- Born: 21 October 1874 Scarborough, North Yorkshire
- Died: 24 July 1942 (aged 67) London
- Occupation: Architect
- Spouse: Mary Emily Welburn
- Awards: Royal Gold Medal
- Practice: Russell & Cooper (c. 1900–1912) Wills & Cooper (1918–1942)
- Buildings: 10 Trinity Square

= Edwin Cooper (architect) =

English architect

Sir Thomas Edwin Cooper (21 October 1874 – 24 July 1942) was an English architect. His work has been described as "essentially Classical, and sometimes powerfully Baroque."

== Personal life ==

Cooper was born in Scarborough, North Yorkshire, the son of Samuel Cooper, a local carriage proprietor. He married Mary Emily Welburn in 1898.

== Career ==

Cooper's mother recognised his interest in buildings and talent in drawing them, and at a young age was apprenticed to local architects John Hall and Frank Tugwell from 1885 to 1889. Cooper subsequently worked as an assistant for Walter Green Penty, Demaine and Brierley, and Goldie, Child and Goldie. In 1893, he returned to Scarborough to re-join John Hall, and along with Herbert Davis, formed Hall, Cooper and Davis.

The firm opened a London office in 1895, but Cooper continued to work independently as well.

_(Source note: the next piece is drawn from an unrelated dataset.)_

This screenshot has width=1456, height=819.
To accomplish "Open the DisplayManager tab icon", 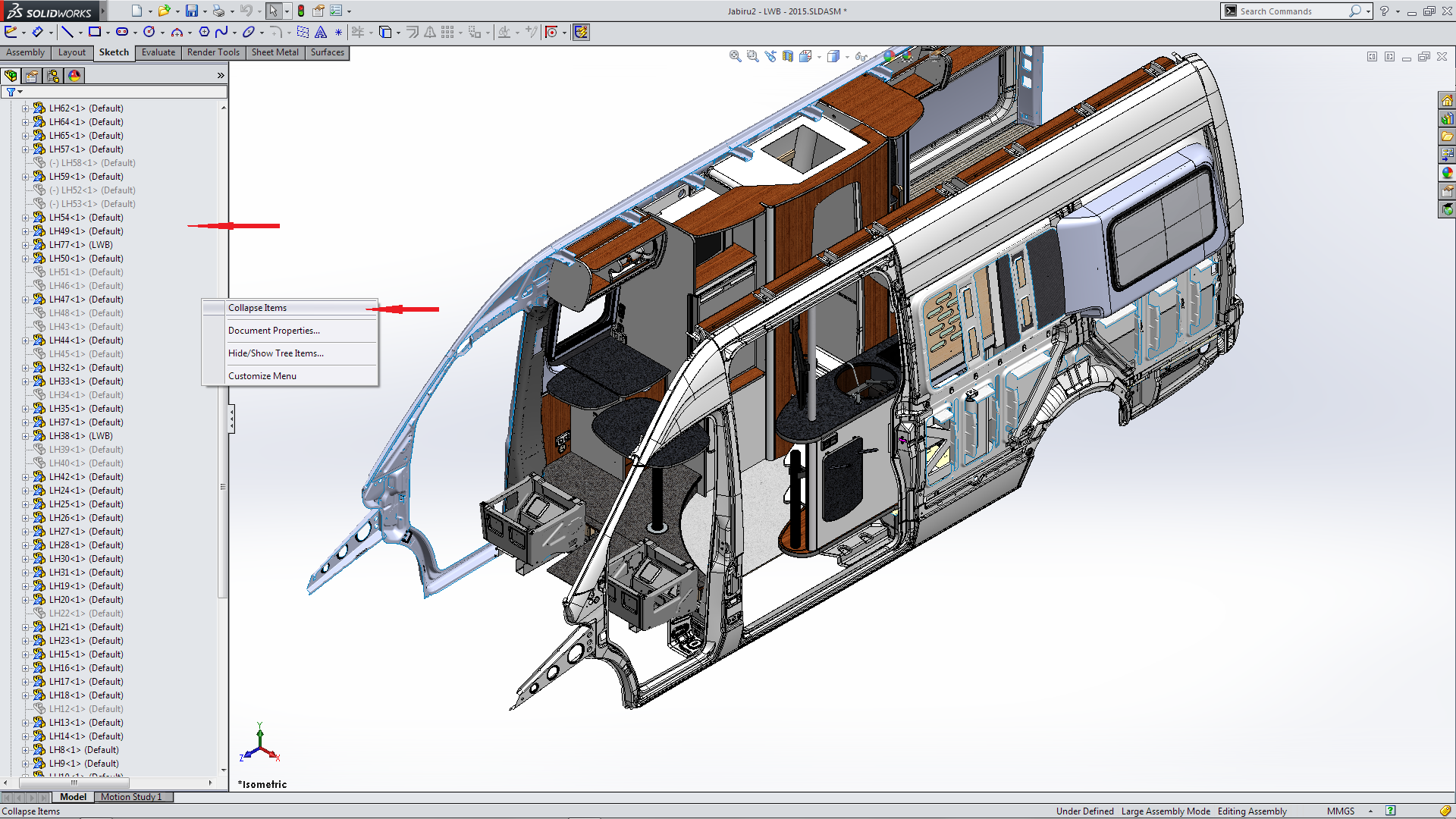I will pyautogui.click(x=74, y=76).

Cooper was particularly adept at winning competitions, and several of his commissions, including the Royal Star and Garter Home, Hull's Guildhall and Lloyd's were derived in this way. In the early 1900s Cooper entered into partnership with Samuel Bridgman Russell, however this partnership ended in 1912. Cooper entered into partnership with Herbert Winkler Wills and John Anderson from 1918.

Cooper went on to design Marylebone Town Hall and Library, the headquarters of the Port of London Authority (at 10 Trinity Square) and the offices of Lloyd's, Leadenhall Street. He also designed the war memorial at Cranleigh School in 1921 and subsequently the substantial Connaught Block and Devonport Speech Hall (1930).

Cooper was elected a Fellow of the Royal Institute of British Architects in 1903, and was knighted for his work in 1923. On 24 April 1930 Cooper was elected an Associate Member of the Royal Academy of Arts and on 22 April 1937 he was elected a Royal Academician. In 1931 he received further distinction when he was awarded the Royal Gold Medal for architecture by the Royal Institute of British Architects. Cooper was a member of the Council of the Royal Academy of Arts from 1938 to 1939 and from 1941 to 1942. Cooper was made Treasurer of the Royal Academy of Arts on 5 December 1940.

He died of a heart attack on 24 June 1942, whilst at work in London as the Treasurer of the Royal Academy of Arts.